Abstract Abstract #3005 Background: Whilst HER2 testing is well established as a key requirement for all newly diagnosed breast cancers the quality and consistency of HER2 testing remains a point of controversy. Most countries use FISH or ISH based testing for HER2 gene amplification in equivocal (IHC 2+) cases. Data on reproducibility and portability of novel and even established HER2 methods is sparse. We report on a multicentre evaluation of intra and inter-observer/site variation in scoring HER2 results from 45 breast cancers measured in 8 laboratories using the Kreatech™ HER2 FISH probe.

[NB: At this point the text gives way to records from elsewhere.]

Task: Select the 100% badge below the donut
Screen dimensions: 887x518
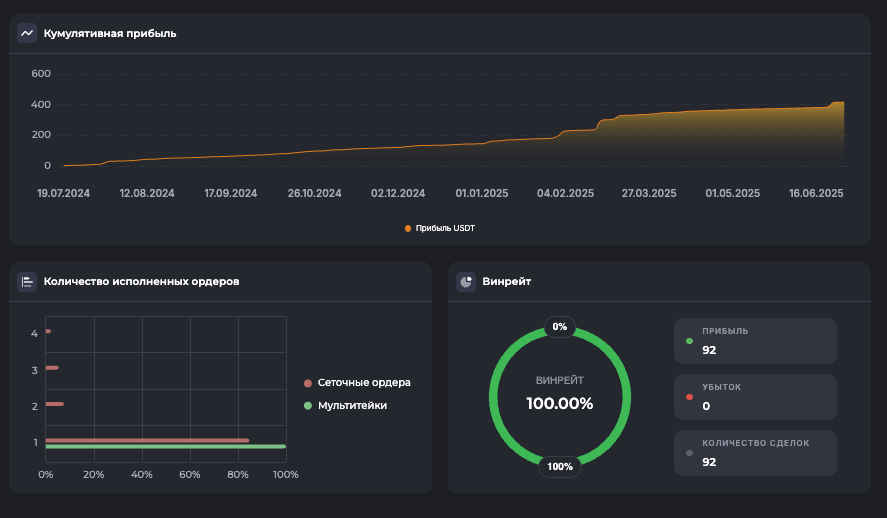Action: pos(560,466)
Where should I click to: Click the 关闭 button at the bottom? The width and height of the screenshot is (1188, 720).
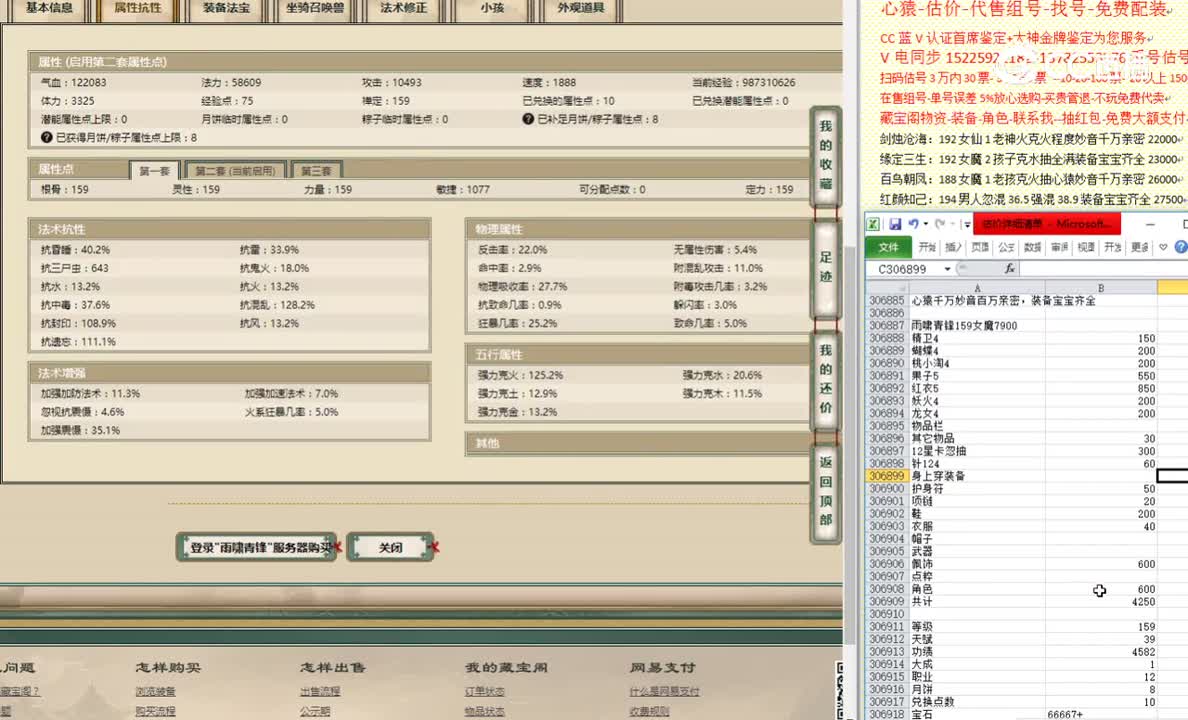pos(392,547)
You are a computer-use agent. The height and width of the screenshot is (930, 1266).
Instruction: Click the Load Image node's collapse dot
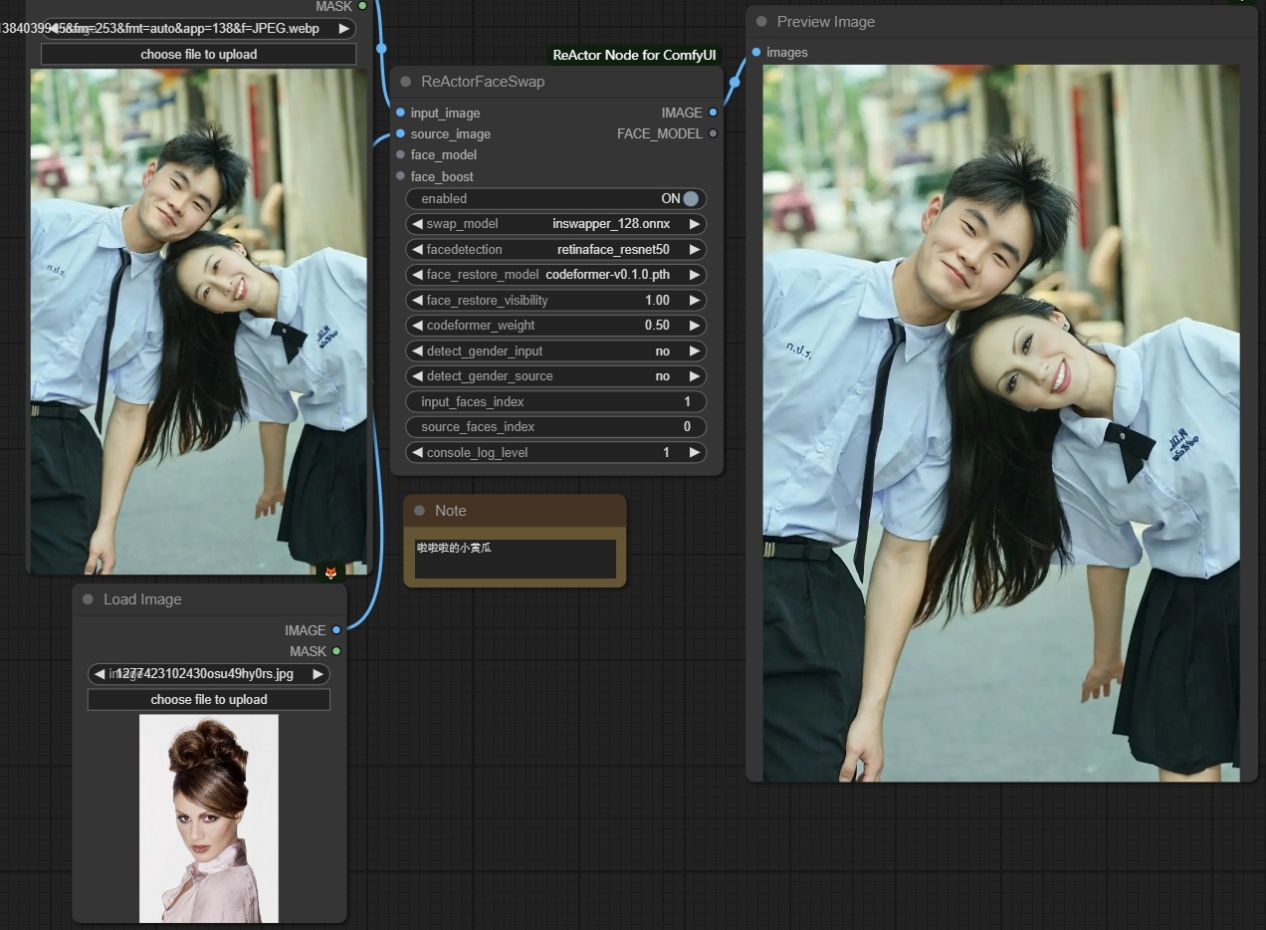tap(88, 600)
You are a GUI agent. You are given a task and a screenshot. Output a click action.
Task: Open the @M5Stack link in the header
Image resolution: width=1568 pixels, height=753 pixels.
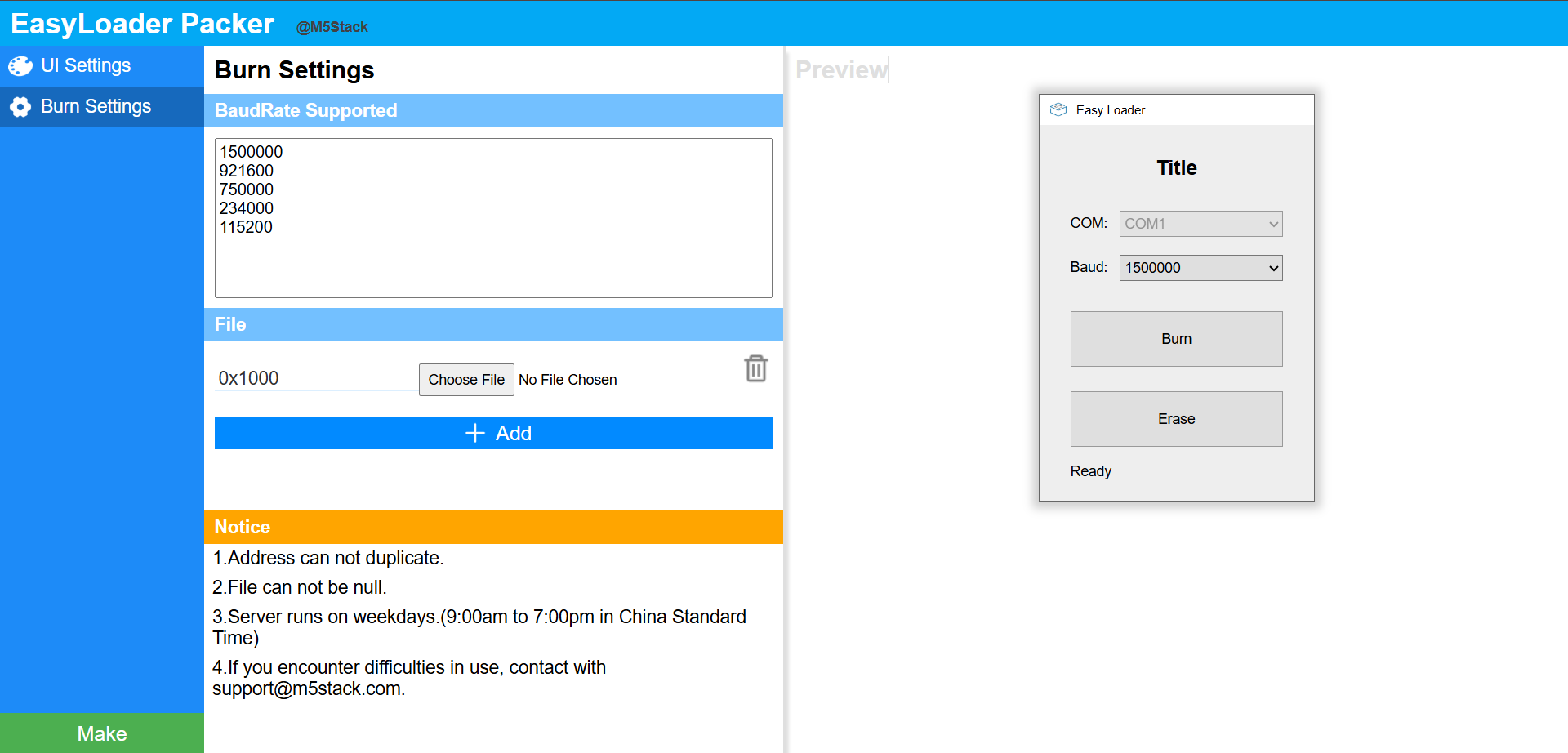pyautogui.click(x=332, y=27)
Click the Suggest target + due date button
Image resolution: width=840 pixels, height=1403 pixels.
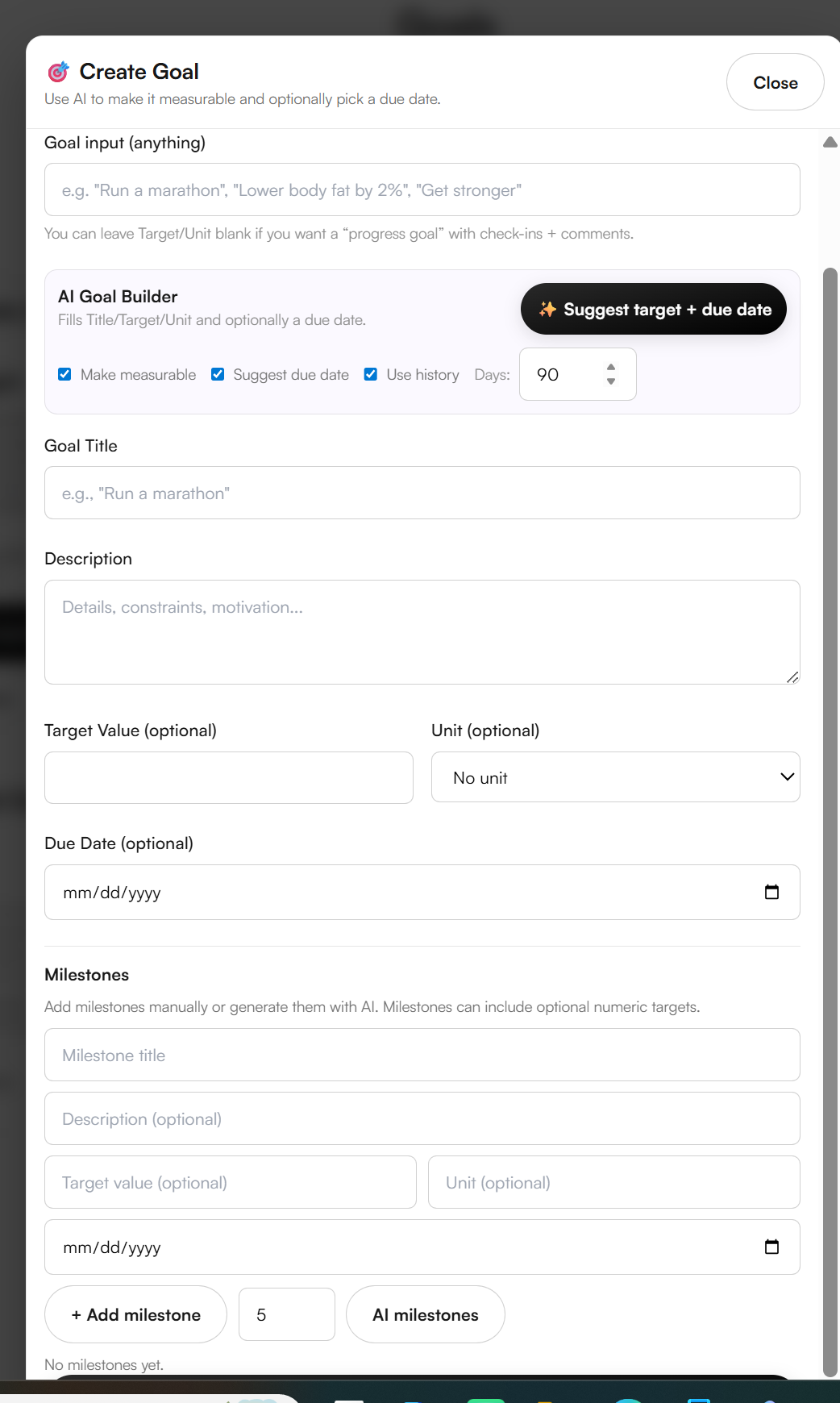pos(654,309)
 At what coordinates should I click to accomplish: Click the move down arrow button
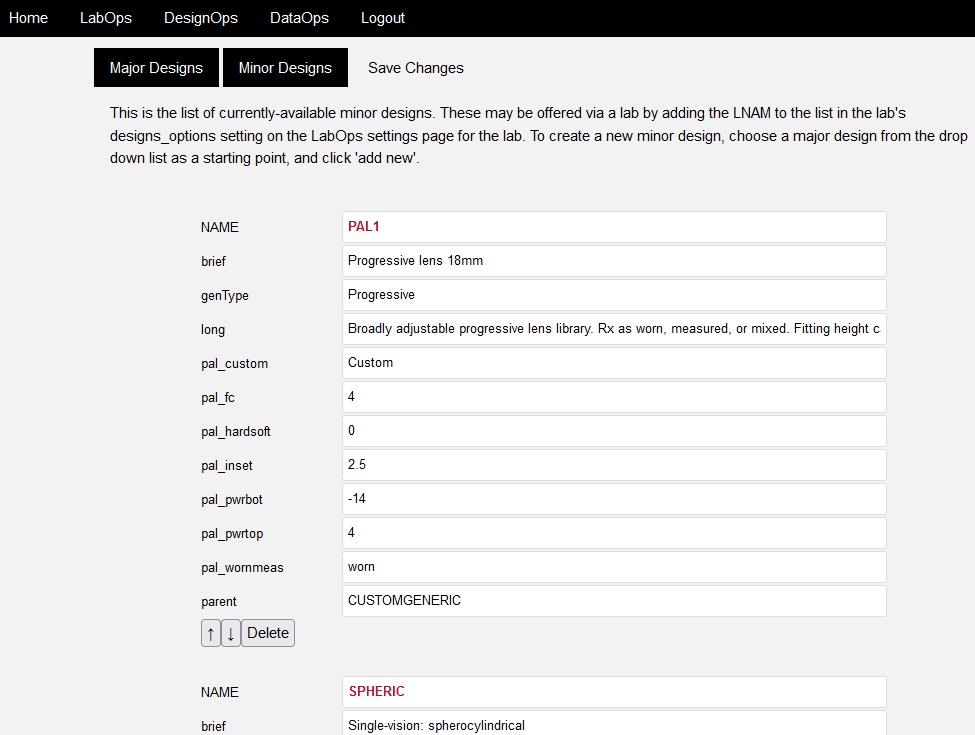(x=231, y=633)
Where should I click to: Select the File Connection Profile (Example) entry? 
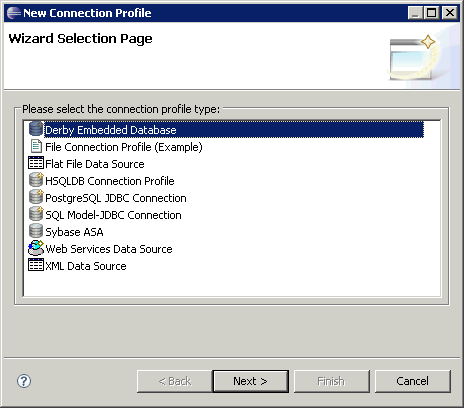(x=124, y=147)
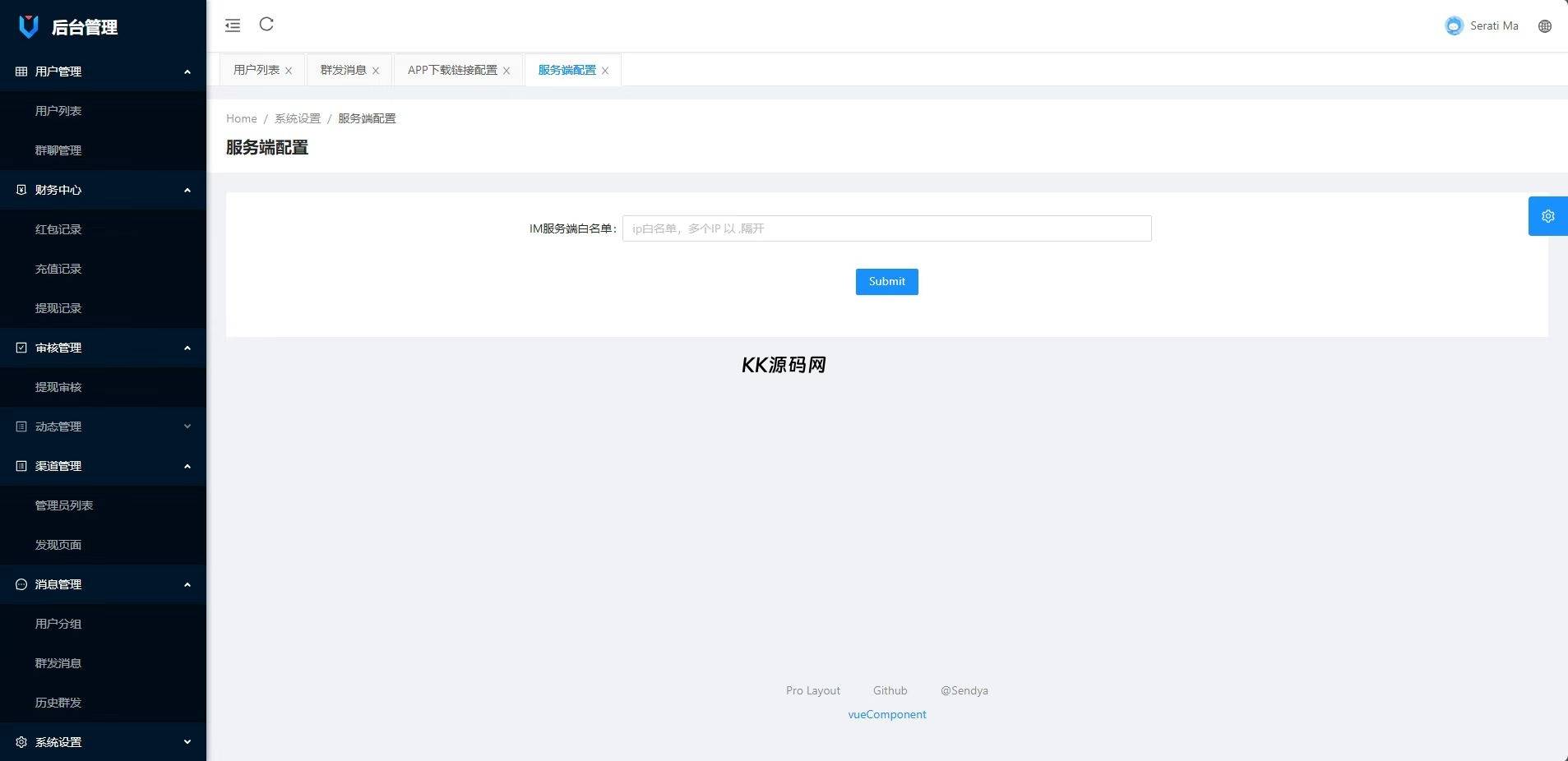Click the sidebar collapse menu-fold icon
Screen dimensions: 1568x761
pos(233,25)
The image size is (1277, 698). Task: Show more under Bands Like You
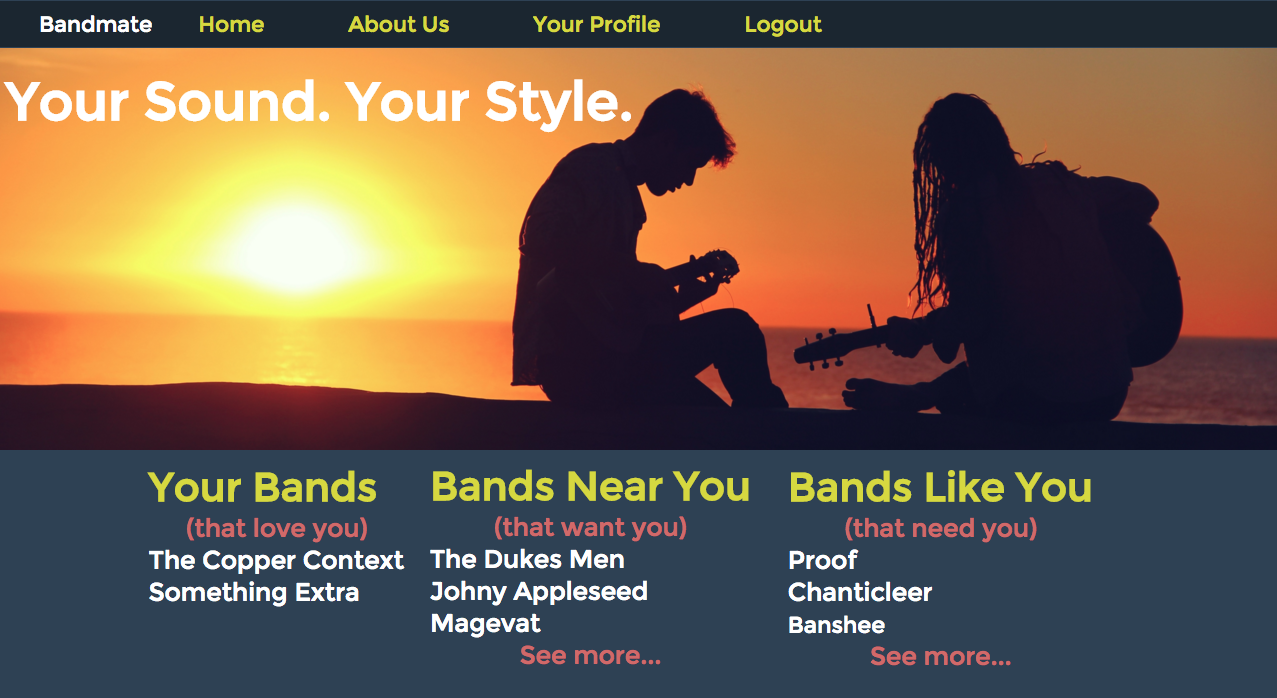940,656
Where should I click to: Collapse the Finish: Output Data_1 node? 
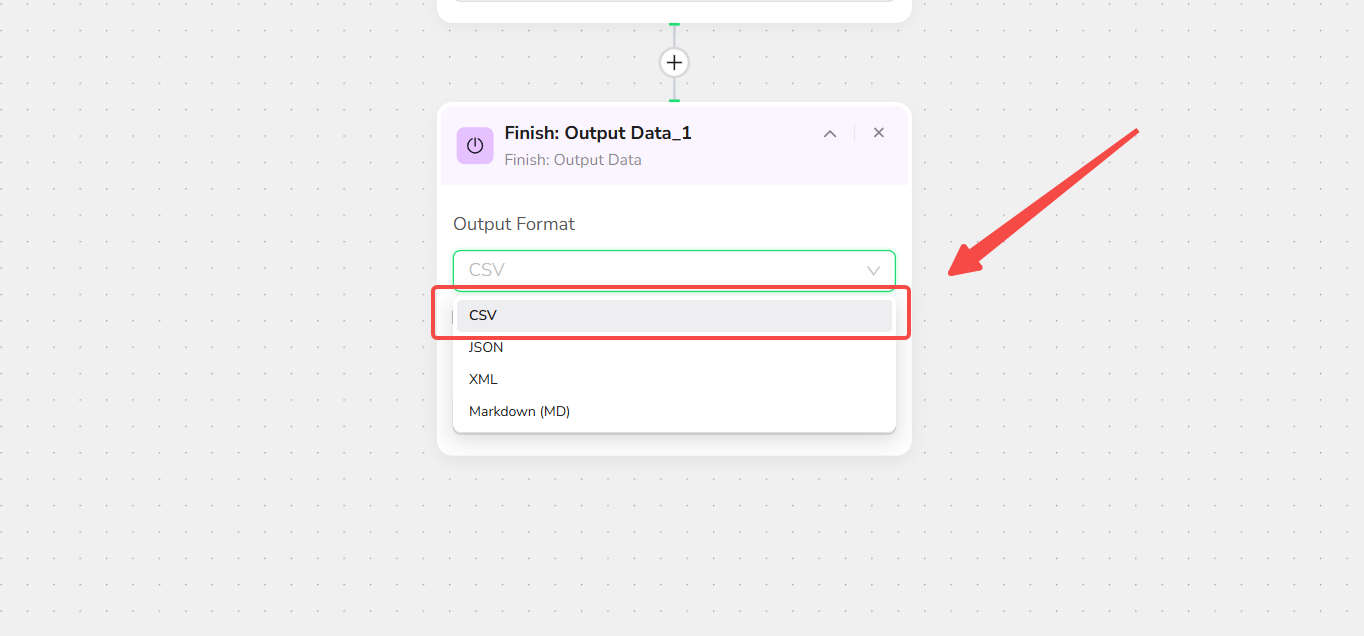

 Methods: A commercial tissue micro-array (TMA; Stretton Scientific UK) containing 2 replicate cores from 45 breast cancers was circulated to 8 laboratories with varying experience in FISH methodology. Five laboratories (1-5) were UK NEQAS reference labs, 3 further experienced routine diagnostic labs (A-C) participated in the scheme designed to test the site to site reproducibility of the Kreatech™ FISH probe. All laboratories FISHed a 90 core TMA and 7/8 reported results for all assessable cores, 1 lab reported 1 result per evaluable cases (as per the original study design). Results were collated centrally and analyzed for intra and inter-observer between both “reference” laboratories (labs 1-5) and non-reference laboratories (A-C).
 Results: Overall 81% of cores (range 70-94%) were successfully analysed by Kreatech™ FISH. Intra-observer variation was lower than expected at 4.7% (range 3.5-8.4%) for HER2 ratio. Mean intersite variation in HER2:Chr 17 ratio was significantly lower (8.5%) for reference vs non-reference (13.4%) laboratories (p=0.0013). Of 546 reported cores only 7 (1.3%) were discordant (with 4 borderline). Analysis of site to site variation highlighted possible systematic differences in scoring approaches in 3/8 laboratories including a “reference laboratory”.
 Conclusions: Intra- and inter-observer variation of absolute HER2 ratios appears to be tightly controlled across 8 laboratories using Kreatech™ HER2 FISH probes. Detailed comparisons of scoring results suggests some systematic differences between a few laboratories in the interpretation of FISH. However the majority of laboratories show extremely tight reproducibility of numeric HER2 FISH results. This study highlights the potential for extremely robust and quantitatively reproducible FISH results from both “diagnostic” and “reference” laboratories. However it also suggests continued quality assessments are essential to good performance. Citation Information: Cancer Res 2009;69(2 Suppl):Abstract nr 3005.